Com efeito, pela primeira vez faz-se referência a um dos oficiais de armas como o primeiro — sem dúvida o rei de armas Portugal — e dispôs-se o registro da mercê nos livros desses oficiais. Vale a pena repassar o caminho percorrido até aqui:

  • Na carta de Gil e Vicente Simões (1438) e na de Fernão Gil de Montarroio (1450), os oficiais de armas aparecem como assistentes ao ato de concessão das armas, se bem que a qualidade delas permite presumir com bastante segurança que eles as criaram;
  • na carta de Pero Rodrigues Gante (1454), menciona-se pela primeira vez o rei de armas Portugal como o certificador de que Vasco Peres Gante recebera armas novas de Dom Duarte, o que supõe consulta de um registro, possivelmente um cartório particular que remontava ao reinado de Dom João I;
  • na carta de Álvaro Gonçalves de Cáceres (1459), explicita-se pela primeira vez que um oficial dessa classe — o rei de armas Algarve — ordenara o brasão concedido;
  • na carta de Martim Esteves Boto (1462), faz-se a primeira menção do rei de armas Portugal como o criador do brasão concedido.

Finalmente, que houvesse um membro principal e o registro particular tivesse devindo matéria do interesse da Coroa indica que o conjunto dos oficiais de armas do rei português já funcionava como uma corporação.

Além disso, é neste diploma que também pela primeira vez se usa o verbo blasonar ("segundo aqui, nesta nossa carta patente, são pintadas e blasonadas").
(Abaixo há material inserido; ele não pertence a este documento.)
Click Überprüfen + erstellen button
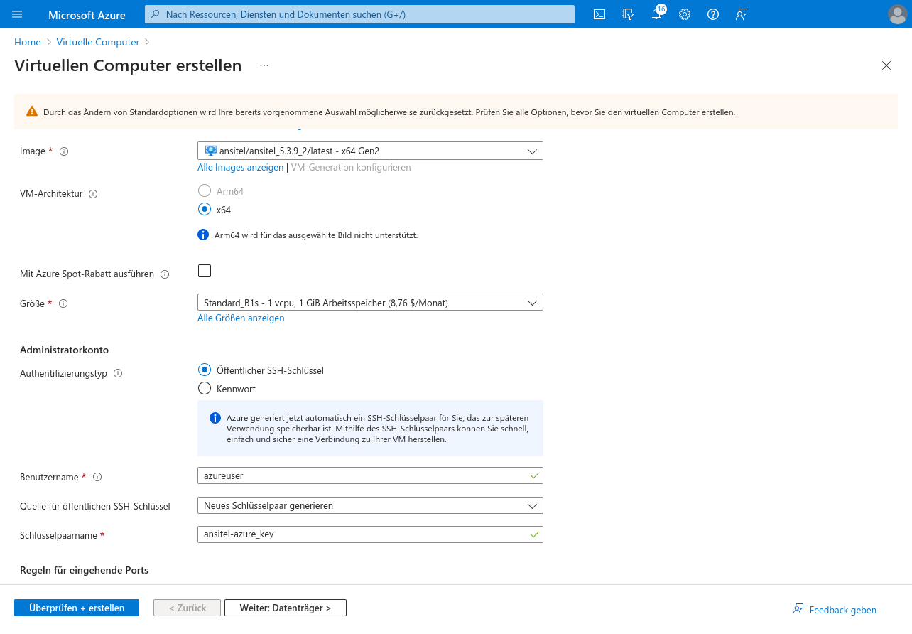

Na citada carta de 1459 diz-se que as armas "fôrom assinadas" por Algarve, na de 1462 que "foram devisadas" por Portugal e que ele "devisou e ordenou" as antecedentes, a Gonçalo Vaz de Campos (1465). Portanto, um paulatino refinamento que não parece meramente léxico; antes, é um refinamento conceitual que as palavras pouco a pouco iam exprimindo, tudo sob visível influência ultrapirenaica.

Ora, não bastasse o termo blasonar, este rei de armas rompeu com o uso de linguagem chã (e amiúde ambígua), praticada até aqui, para descrever o brasão, tentando introduzir vários galicismos: a um pesante, arjante e golas por à un besant, argent e gueules. Curiosamente, a semelhança de azur com azul deve ter levado ao brasonamento dessa cor como celest(r)e.
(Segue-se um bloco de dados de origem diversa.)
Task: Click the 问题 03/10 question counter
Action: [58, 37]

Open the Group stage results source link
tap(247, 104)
Na verdade, a maior prova de que o nosso oficial de armas conhecia a literatura heráldica circulante é a vinculação dos esmaltes a pedras preciosas: o azul à safira, a púrpura à ametista e o vermelho ao rubi. Quase chega a ser possível afirmar que ele leu algum tratado do grupo que começa com o Livre des armes (cerca de 1402) e sob a forma do Blason de toutes armes (1494) foi atribuído ao arauto Sicília (cf. a postagem de 14/03/21).
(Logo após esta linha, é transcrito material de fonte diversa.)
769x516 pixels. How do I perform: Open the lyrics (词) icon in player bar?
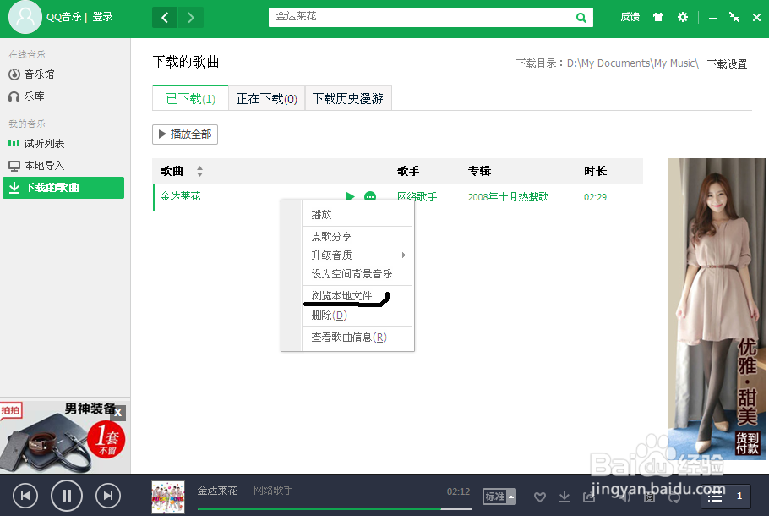649,498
Outro aspecto que indica o avanço da cultura heráldica é o quanto se especifica o uso do brasão, tanto na guerra ("em batalhas, torneos, cercos de vilas, combates de castelos, arroídos, bandos, escaramuças") como na paz ("em firmaes, anees e sinetes"). Relacionando isso ao que se diz sobre o armígero — que levou "hómẽes d'armas, beesteiros e outra gente" às conquistas de Alcácer Ceguer, Arzila e Tânger —, fica corroborado que Dom Afonso V estava mesmo criando uma nobreza nova a partir de burgueses ricos e leais. Ao mesmo tempo, demonstra-se que o estamento nobre ainda servia de braço armado à Coroa.

Ainda a respeito de Álvaro Afonso Frade, ele teve descendência, que se multiplicou já desde a segunda geração. Inclusive, algumas mulheres usaram de um curioso feminino do sobrenome: Fradeça. Apesar disso, houve tendência ao abandono do sobrenome em todos os ramos e, de fato, nas coletâneas de cartas de armas não consta que se tenham passado as dessa linhagem a pessoa alguma. O timbre aparece a partir dos Triunfos de la nobleza lusitana (1631), do padre Antônio Soares de Albergaria: uma aspa vermelha, carregada de uma estrela de prata.